→ **Problem details**: Word for word, please restate the lines from the beginning of the data through the line in which "Tap the R key" appears.

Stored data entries
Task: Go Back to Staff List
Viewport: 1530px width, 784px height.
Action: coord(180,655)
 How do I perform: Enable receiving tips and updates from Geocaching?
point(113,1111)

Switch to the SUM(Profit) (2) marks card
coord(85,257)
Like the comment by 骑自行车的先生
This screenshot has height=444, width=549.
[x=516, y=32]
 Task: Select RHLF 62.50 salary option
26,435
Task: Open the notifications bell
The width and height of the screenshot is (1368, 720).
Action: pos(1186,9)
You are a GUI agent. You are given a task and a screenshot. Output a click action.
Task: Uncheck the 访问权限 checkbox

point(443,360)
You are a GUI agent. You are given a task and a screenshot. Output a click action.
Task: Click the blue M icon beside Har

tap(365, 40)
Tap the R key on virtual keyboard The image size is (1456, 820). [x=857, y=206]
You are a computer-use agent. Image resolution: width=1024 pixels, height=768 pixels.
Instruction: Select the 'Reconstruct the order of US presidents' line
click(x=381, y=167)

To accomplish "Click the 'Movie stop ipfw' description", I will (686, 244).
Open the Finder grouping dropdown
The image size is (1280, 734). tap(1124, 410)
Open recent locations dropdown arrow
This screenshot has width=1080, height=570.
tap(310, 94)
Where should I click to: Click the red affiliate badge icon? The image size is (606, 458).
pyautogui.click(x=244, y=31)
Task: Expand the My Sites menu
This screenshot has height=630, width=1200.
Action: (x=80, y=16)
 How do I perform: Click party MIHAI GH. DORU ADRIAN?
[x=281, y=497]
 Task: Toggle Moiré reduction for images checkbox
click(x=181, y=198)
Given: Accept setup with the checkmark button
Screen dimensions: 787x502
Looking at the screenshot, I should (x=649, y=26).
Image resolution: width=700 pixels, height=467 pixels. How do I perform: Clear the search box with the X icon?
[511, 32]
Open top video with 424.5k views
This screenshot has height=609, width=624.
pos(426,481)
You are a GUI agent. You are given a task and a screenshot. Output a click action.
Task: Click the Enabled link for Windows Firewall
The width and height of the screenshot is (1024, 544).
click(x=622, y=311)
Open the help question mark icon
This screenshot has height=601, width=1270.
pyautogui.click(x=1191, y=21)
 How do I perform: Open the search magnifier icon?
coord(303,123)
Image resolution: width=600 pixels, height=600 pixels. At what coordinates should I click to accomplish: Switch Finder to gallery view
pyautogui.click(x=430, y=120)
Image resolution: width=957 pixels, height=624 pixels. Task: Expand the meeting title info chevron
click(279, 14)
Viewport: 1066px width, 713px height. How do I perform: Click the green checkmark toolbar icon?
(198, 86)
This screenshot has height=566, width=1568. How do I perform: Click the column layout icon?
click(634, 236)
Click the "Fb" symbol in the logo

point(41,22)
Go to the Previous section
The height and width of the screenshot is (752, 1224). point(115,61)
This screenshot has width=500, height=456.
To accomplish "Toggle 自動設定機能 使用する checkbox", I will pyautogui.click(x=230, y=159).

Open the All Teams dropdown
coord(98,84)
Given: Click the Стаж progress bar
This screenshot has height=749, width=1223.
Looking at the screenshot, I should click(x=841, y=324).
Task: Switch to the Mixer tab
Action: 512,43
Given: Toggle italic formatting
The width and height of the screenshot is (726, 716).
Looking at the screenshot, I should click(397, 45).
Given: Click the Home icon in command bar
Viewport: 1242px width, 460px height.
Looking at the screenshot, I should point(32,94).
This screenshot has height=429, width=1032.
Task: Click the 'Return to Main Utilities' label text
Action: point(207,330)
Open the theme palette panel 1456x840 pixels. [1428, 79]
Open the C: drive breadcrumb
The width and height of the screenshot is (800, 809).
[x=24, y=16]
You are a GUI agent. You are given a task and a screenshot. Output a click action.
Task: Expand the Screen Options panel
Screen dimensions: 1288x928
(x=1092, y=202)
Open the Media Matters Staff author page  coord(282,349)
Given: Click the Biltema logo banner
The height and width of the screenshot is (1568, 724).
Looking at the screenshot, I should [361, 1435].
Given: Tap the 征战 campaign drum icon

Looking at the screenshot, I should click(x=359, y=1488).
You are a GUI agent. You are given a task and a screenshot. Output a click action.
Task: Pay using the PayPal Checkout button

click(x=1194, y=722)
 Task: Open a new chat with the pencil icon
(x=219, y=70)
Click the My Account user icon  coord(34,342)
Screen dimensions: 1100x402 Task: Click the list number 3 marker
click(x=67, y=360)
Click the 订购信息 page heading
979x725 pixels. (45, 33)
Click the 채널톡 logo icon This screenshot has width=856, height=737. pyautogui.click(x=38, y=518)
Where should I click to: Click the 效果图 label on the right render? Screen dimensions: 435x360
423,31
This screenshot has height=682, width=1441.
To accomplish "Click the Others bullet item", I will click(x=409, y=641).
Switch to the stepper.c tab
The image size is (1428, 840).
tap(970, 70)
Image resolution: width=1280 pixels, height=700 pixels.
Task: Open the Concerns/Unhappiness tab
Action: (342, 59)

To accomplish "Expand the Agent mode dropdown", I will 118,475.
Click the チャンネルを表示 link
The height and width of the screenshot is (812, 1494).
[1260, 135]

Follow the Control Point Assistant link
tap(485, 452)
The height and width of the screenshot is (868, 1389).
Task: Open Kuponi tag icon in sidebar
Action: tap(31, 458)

→ **Solution to the problem**:
Task: Go Back to Staff List
Viewport: 1530px width, 784px height.
Action: coord(180,655)
 How do I perform: Enable receiving tips and updates from Geocaching?
point(113,1111)

Switch to the SUM(Profit) (2) marks card
coord(85,257)
Like the comment by 骑自行车的先生
This screenshot has height=444, width=549.
[x=516, y=32]
 Task: Select RHLF 62.50 salary option
26,435
Task: Open the notifications bell
The width and height of the screenshot is (1368, 720).
Action: pos(1186,9)
You are a GUI agent. You are given a task and a screenshot. Output a click action.
Task: Uncheck the 访问权限 checkbox

point(443,360)
You are a GUI agent. You are given a task and a screenshot. Output a click action.
Task: Click the blue M icon beside Har

tap(365, 40)
Tap the R key on virtual keyboard The image size is (1456, 820). [x=857, y=206]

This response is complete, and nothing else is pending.